Already 47 years old when production began, Redford was no baseball novice. He played shortstop for Van Nuys High School in Southern California in the mid-'50s -- his teammate was future Hall of Famer Don Drysdale. Redford received a baseball scholarship to the University of Colorado before turning to acting.
Levinson put together a stellar cast that included Glenn Close, Robert Duvall, Kim Basinger, Darren McGavin, Wilford Brimley and Richard Farnsworth. Add to it brilliant cinematography by Caleb Deschanel and a memorable film score by Randy Newman, "The Natural" became a big hit when it was released in 1984 -- opening the door for other successful baseball films including "Bull Durham," "Major League," "Field of Dreams" and "Eight Men Out" to follow.
"The Natural" is now a special two-DVD set, with new footage added to the film and more than two hours of documentary and interviews about baseball and the making of this now-classic motion picture.
"Sony wanted to release it on DVD with updates on the technical side, better sound, better quality of the picture," said Levinson, who in '89 won an Academy Award for his direction of "Rain Man." "This opened the door for some changes, creatively, that I had been thinking about -- but had never accomplished -- and then they added this wonderful package of extras."
Levinson had never been totally happy with the first act of the film.

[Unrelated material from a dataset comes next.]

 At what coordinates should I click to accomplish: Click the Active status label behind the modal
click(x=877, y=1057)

The director and his editing team were under the gun for its release date of May 11, 1984, and even though they had shot the footage, editing it the way they wanted it would have taken too much time.
"I had been talking about for years that we had never got to do the opening the way I had always wanted it," recalled Levinson. "Like an archeological dig, Sony's Chris Holmes started finding these lost pieces of film, and we started to reconstruct it back to what the original opening act would have been."

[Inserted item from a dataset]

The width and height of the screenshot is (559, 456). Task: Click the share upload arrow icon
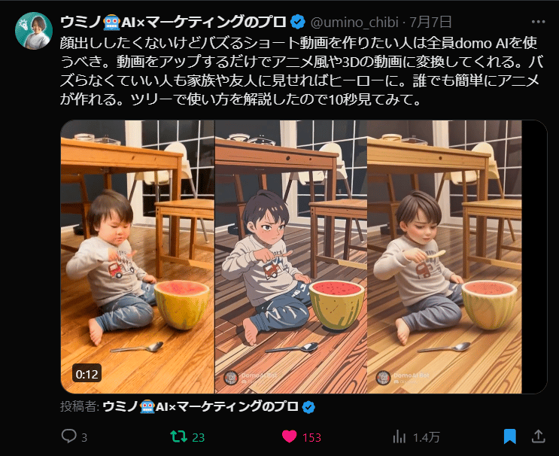point(539,436)
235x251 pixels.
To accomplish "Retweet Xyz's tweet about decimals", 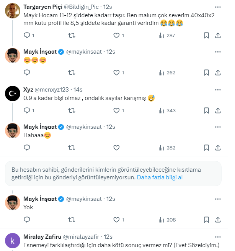I will [x=71, y=110].
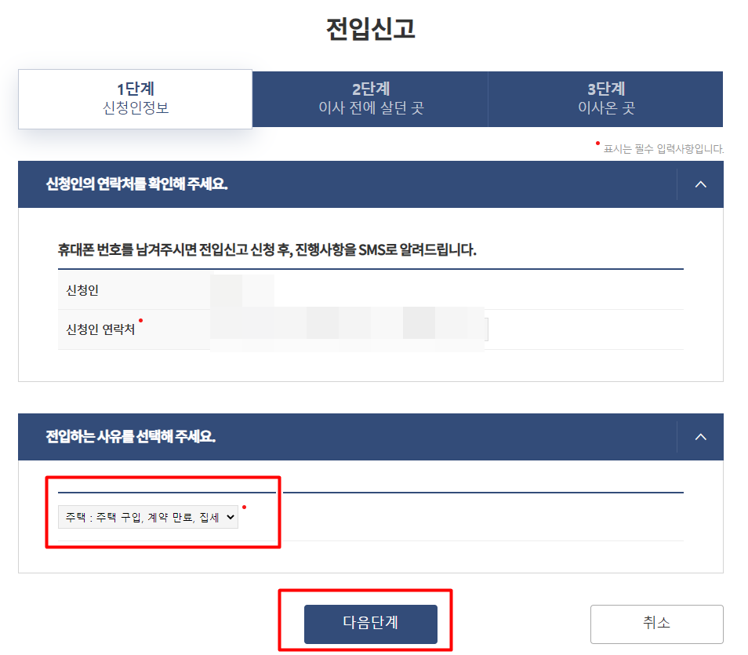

Even though 15 minutes of footage was added, Levinson's reediting of the first part of the film only adds six minutes to the entire length of the picture.
"I think it just helps the movie," said the director, whose other hits include "Good Morning, Vietnam," "Wag The Dog" and "Tin Men." "The film is a little bit darker and if you enjoyed it before, you are not going to enjoy it any less in this version.
"I think it gives a little more shading to the Roy Hobbs character and knowing, in the sense, that when he goes home to get the bat [Wonderboy, a major character in the film] to head to the Major Leagues, to get his second chance, you see how he was plagued by all the demons and his reevaluation of his past."
The newly updated version will thrill anyone who was a fan of the original version, but the real highlight is the second DVD with 10 documentary featurettes. The featurettes consist of the four-part documentary, "Extra Innings"; the three-part "making of" documentary, "When Lightning Strikes"; new interviews with Levinson, Redford, Close and other participants in the film; "A Natural Gunned Down: The Stalking of Eddie Waitkus" -- a true story of a ballplayer stalked by a fan; "Clubhouse Conversations," in which many people involved in the game -- including columnist George Will, broadcaster Bob Costas and current and former players Jason Giambi, Don Mattingly and Ryne Sandberg -- give their thoughts about the game; and "The Heart of the Natural," in which Hall of Fame inductee Cal Ripken Jr. breaks down the film and relates the parallels of the movie to his own career.
"There are a lot of little things that they added that are great," said Levinson. "If you like baseball, there are a lot of elements that you can pull up that are worthwhile."
So if you're a fan of the film or just a fan of the game of baseball, this DVD set is both informative and especially entertaining.
The director's cut of "The Natural" is available now.